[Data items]
──────
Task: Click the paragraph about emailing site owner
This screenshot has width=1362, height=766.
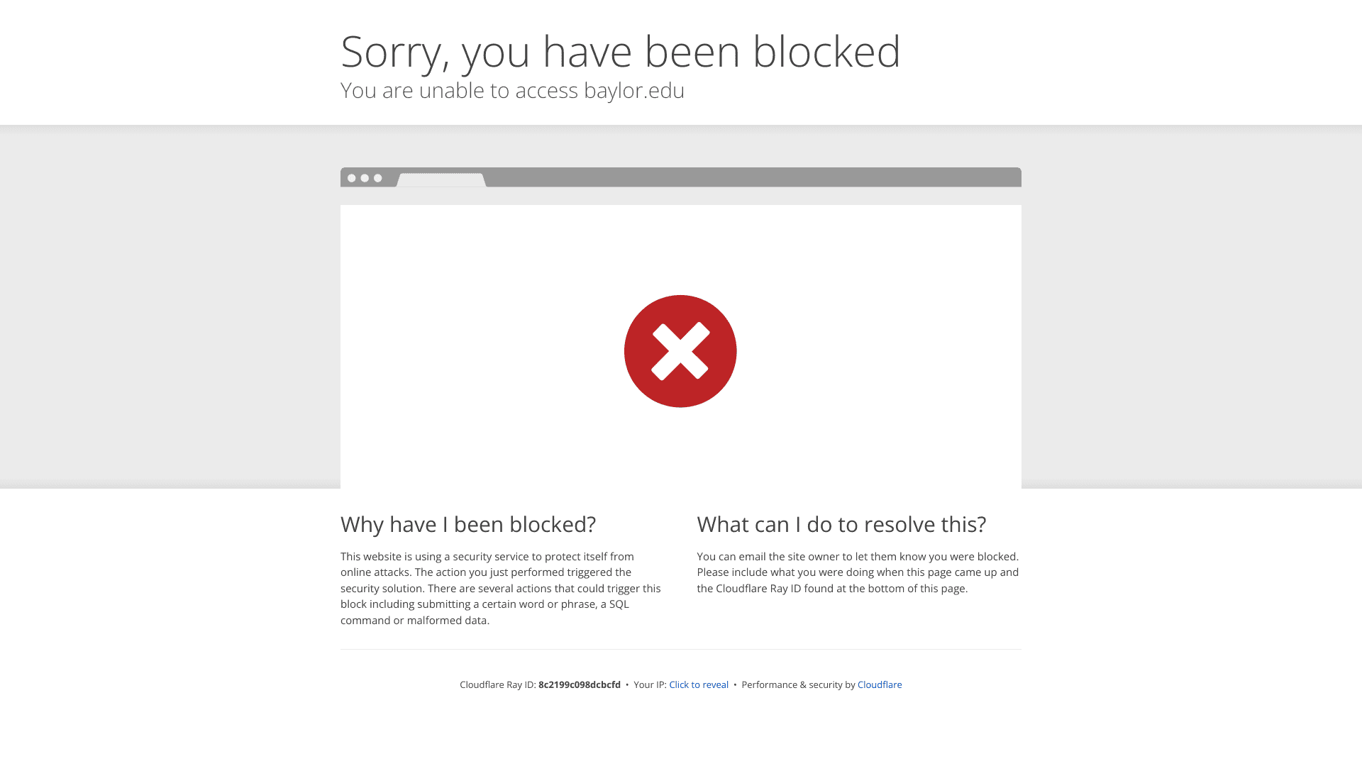Action: (858, 572)

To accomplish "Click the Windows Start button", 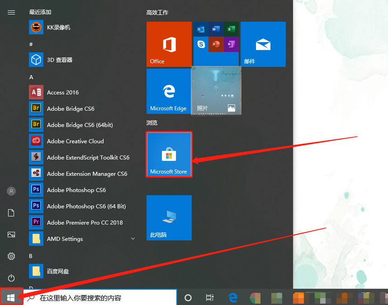I will click(x=11, y=297).
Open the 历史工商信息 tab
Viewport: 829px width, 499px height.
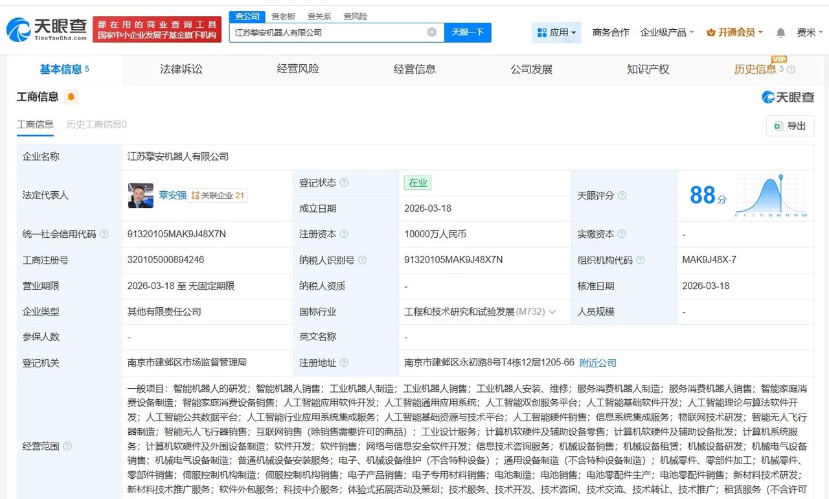(95, 124)
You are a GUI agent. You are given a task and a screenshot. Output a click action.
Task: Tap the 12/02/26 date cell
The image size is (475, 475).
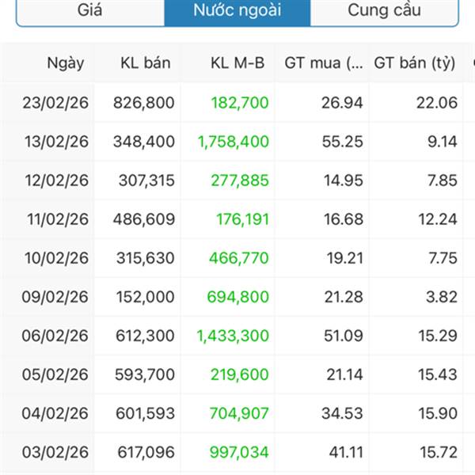click(55, 180)
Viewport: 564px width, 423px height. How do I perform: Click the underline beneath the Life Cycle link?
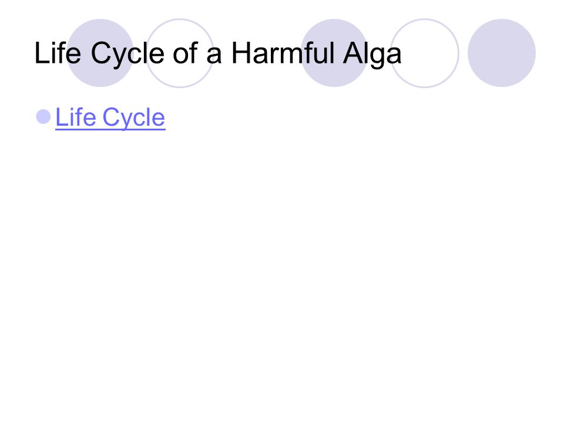pos(110,129)
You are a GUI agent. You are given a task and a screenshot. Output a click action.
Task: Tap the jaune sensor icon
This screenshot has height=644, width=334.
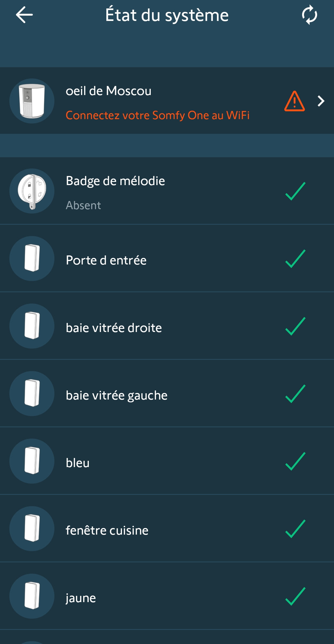point(32,596)
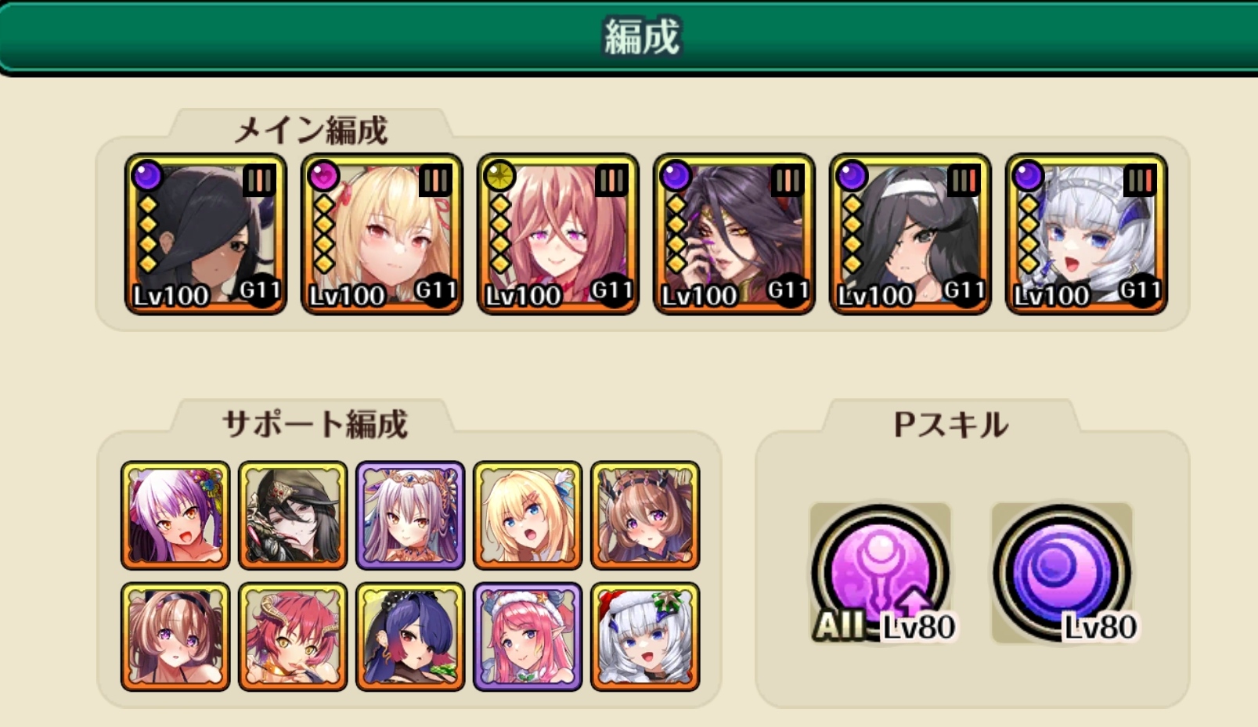This screenshot has height=727, width=1258.
Task: Open the pink key P skill labeled All Lv80
Action: (x=881, y=574)
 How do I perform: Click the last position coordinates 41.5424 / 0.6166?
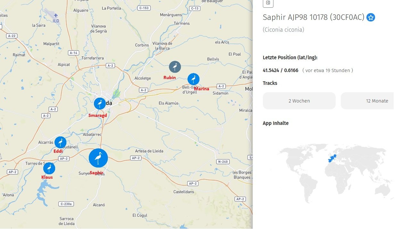coord(281,70)
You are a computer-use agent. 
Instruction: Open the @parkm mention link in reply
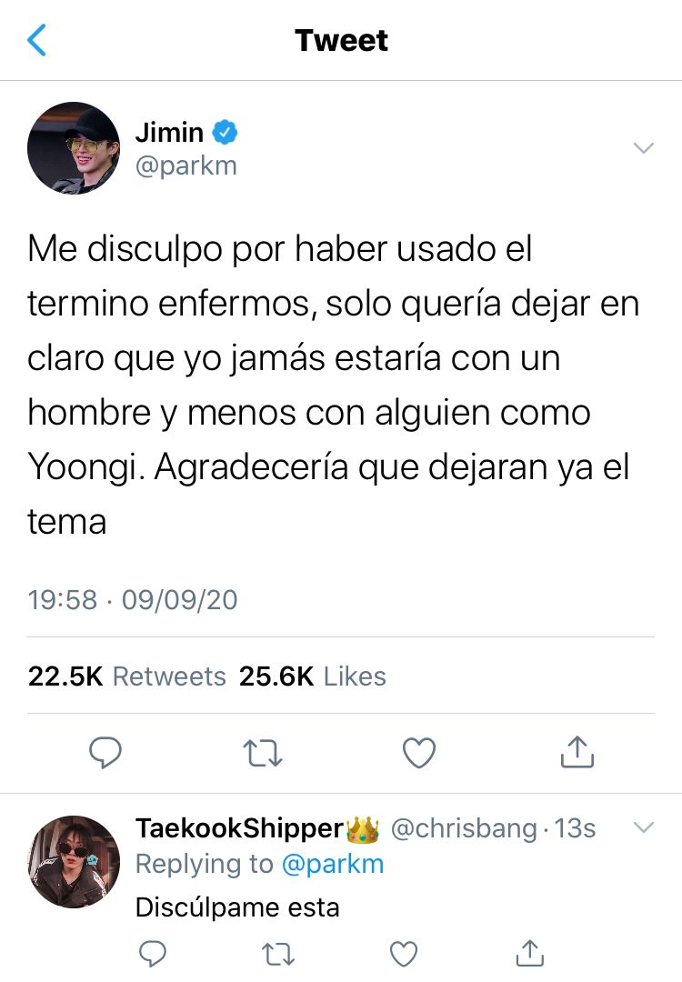pos(333,865)
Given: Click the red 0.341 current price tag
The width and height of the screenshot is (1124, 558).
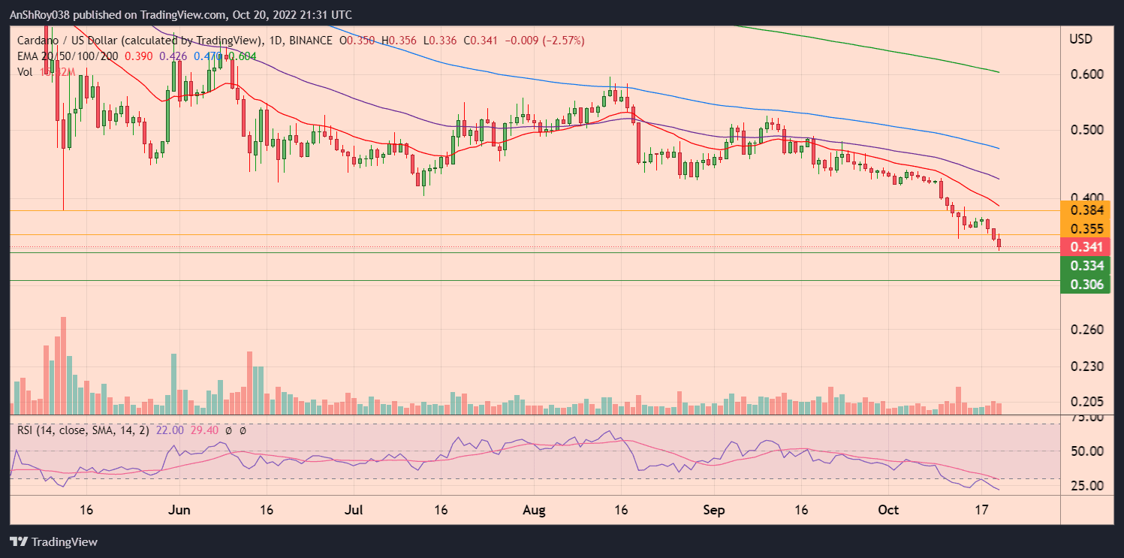Looking at the screenshot, I should coord(1086,246).
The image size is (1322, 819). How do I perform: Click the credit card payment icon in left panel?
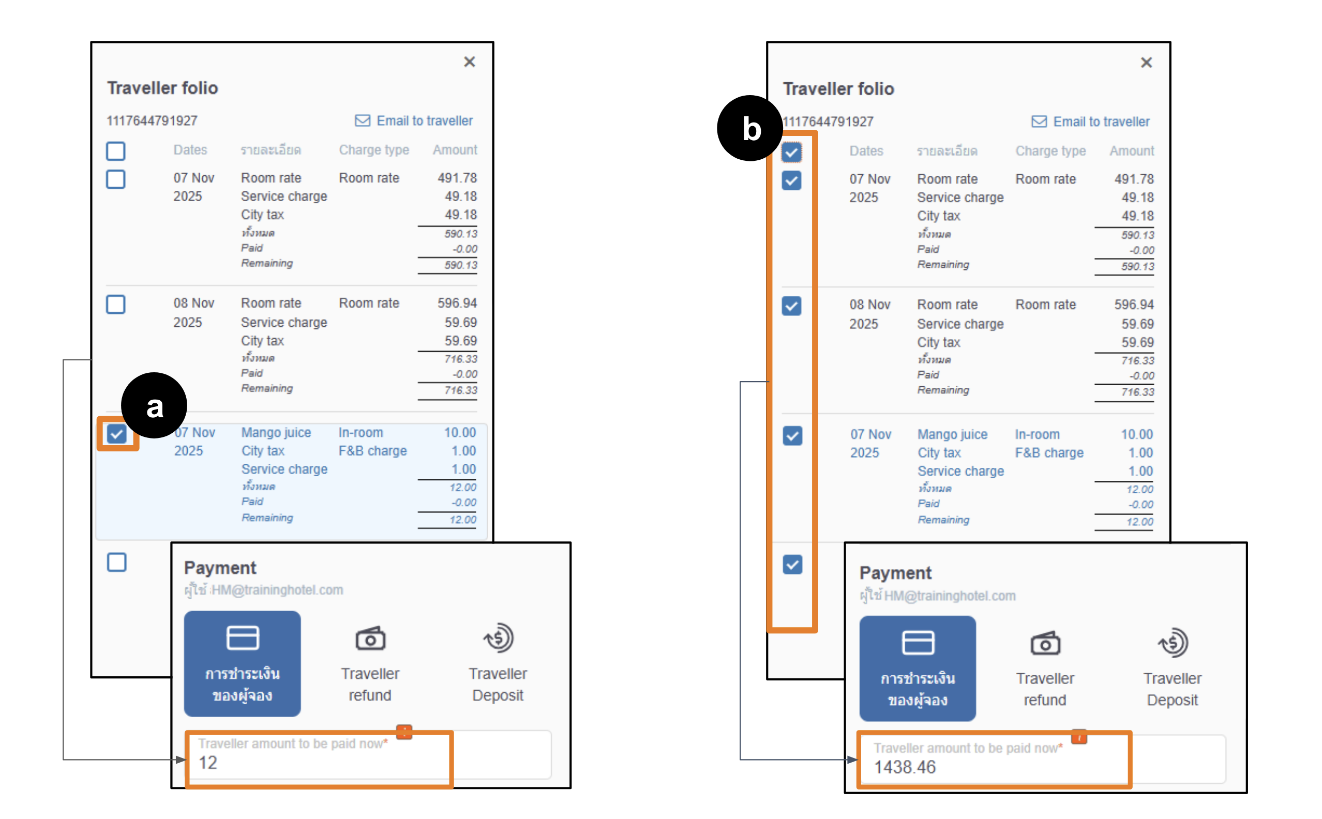[242, 637]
──────
• [Your task]
Copy everything from the line containing "How do I perform: Click the last" down to the end of the material, switching "icon" to "button" and leaving all else unchanged. Omit the pictures.

• [Task solution]
 How do I perform: Click the last position coordinates 41.5424 / 0.6166?
coord(281,70)
You are a computer-use agent. 
Instruction: Open the @parkm mention link in reply
pos(333,865)
Given: Click the red 0.341 current price tag
The width and height of the screenshot is (1124, 558).
Looking at the screenshot, I should coord(1086,246).
The image size is (1322, 819). How do I perform: Click the credit card payment button in left panel?
[242, 637]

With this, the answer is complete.